## Source records
○ ○ ○ ○

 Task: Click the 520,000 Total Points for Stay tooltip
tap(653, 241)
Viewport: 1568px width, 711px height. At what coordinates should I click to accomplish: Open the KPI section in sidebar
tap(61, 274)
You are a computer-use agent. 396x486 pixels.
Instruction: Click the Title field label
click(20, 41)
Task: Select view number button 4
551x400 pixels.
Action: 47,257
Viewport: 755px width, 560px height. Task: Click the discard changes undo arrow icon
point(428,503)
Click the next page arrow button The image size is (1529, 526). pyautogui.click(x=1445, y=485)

○ ○ ○ ○

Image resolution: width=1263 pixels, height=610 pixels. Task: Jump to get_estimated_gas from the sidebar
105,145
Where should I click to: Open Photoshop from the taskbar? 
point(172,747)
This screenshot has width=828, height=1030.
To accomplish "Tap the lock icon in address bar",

○ ○ ○ ○

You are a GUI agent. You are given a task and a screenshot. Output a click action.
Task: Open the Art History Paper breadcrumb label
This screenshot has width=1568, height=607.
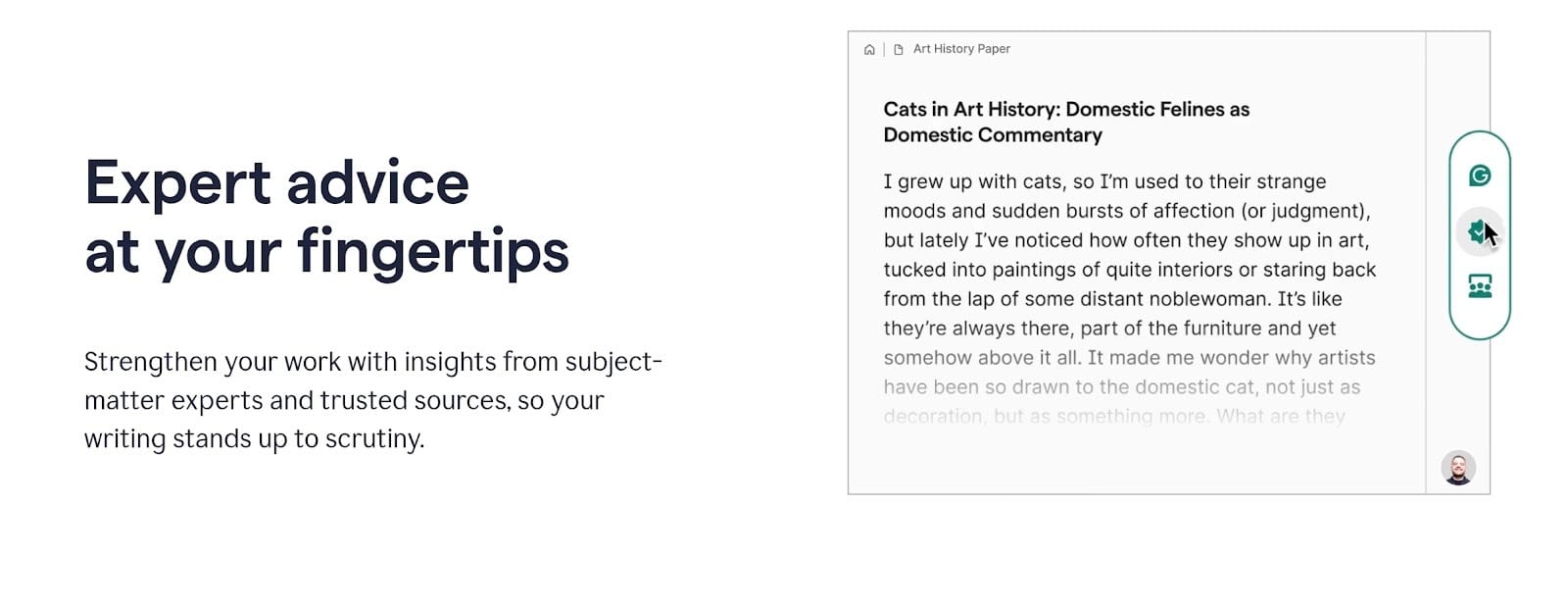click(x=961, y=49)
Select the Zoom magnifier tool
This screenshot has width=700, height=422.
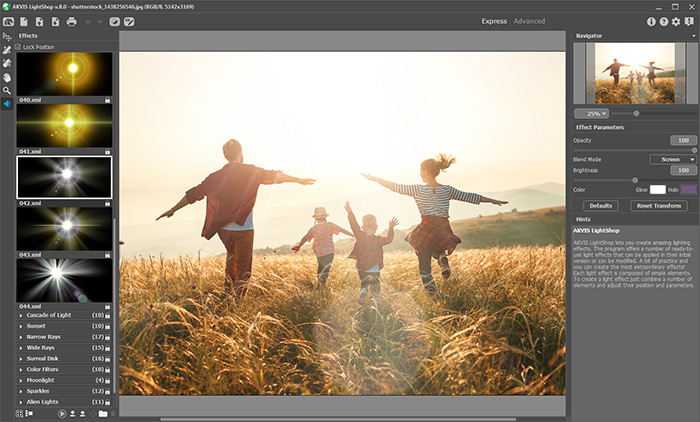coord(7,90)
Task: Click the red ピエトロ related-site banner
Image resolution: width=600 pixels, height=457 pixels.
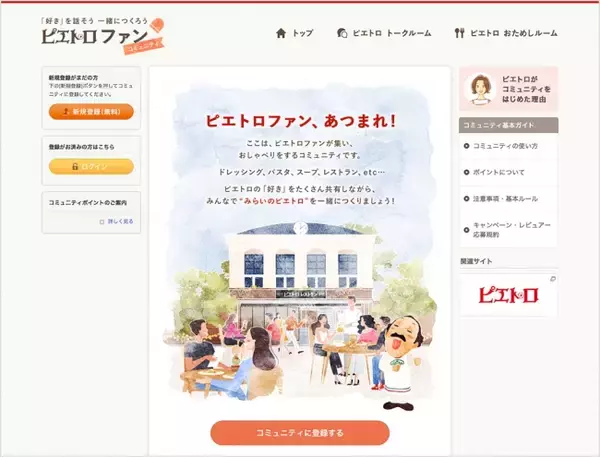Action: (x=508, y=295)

○ ○ ○ ○

## Exercise objective
Your answer should consist of the lines from the line with "You are a computer-use agent. 396x486 pixels." to the line with "Click the next" above, repeated exactly, both ends included.

## Output for this exercise
You are a computer-use agent. 396x486 pixels.
Instruction: Click the Title field label
click(20, 41)
Task: Select view number button 4
551x400 pixels.
Action: 47,257
Viewport: 755px width, 560px height. Task: Click the discard changes undo arrow icon
point(428,503)
Click the next page arrow button The image size is (1529, 526). pyautogui.click(x=1445, y=485)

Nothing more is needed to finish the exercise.